My father tapped his cheek with his finger. “Then yes, it would be of great help for you to take the girls with you. I’m certain they would like that. But I’ll miss them, both of them. Henry’s gone to school.”

“I know.”

“You could have gone too.”

“When?” I bristled.
Don’t ruin this.

“If only your mother hadn’t died.”

“Yes, our lives would have been greatly different if Mother hadn’t died.”

But she had died, her last days as vivid in my mind as the sounds of the sheep bleating in the distance. Her hands so cold, her eyes growing glassy, breathing rattling like wind against a broken gate. I’d prayed that she’d be well, prayed aloud. Then to myself, prayed that she’d die, be at peace. She clasped my hand, lifted a finger to answer my childish pleas, tapped it gently. “It will be well,” she said. “All will be well.” I claimed it as a promise yet unfulfilled. Perhaps my father’s permission for me to have my sisters near was the beginning of all being well.

The girls were with me when I discovered a few months later that I was pregnant. It was February 1856. I’d gone into Brownsville to see the new doctor there. I knew already from the stoppage of my monthlies I must be with child. I wasn’t
frightened, though learning that my mother had a stillborn baby while they lived in Ohio and then lost another on the journey overland to Lapwai did cause me pause.

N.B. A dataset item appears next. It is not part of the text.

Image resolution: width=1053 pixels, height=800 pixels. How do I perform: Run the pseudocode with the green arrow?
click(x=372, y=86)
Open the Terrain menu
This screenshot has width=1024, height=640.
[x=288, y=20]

“You’re going to have a niece or nephew,” I told my sisters. They were close enough in age and stature they reminded me of twins. Miraculously, Andrew had acquired Maka back again, so the girls had a horse to ride and so did I. He’d purchased a buggy too, and we discovered Maka was trained to the harness. I’d driven with the two girls as we traveled along the frozen, snowless road into town. Upon leaving the doctor’s, Millie begged to go on to Father’s, to see if he was there. They saw him each Sunday, Rachel as well, but I could tell they missed them. When Father was at home and feeling tender, he often read them stories, Rachel having convinced him of a novel’s merits, and was his old self, the way he’d been sometimes with me and Henry before everything changed.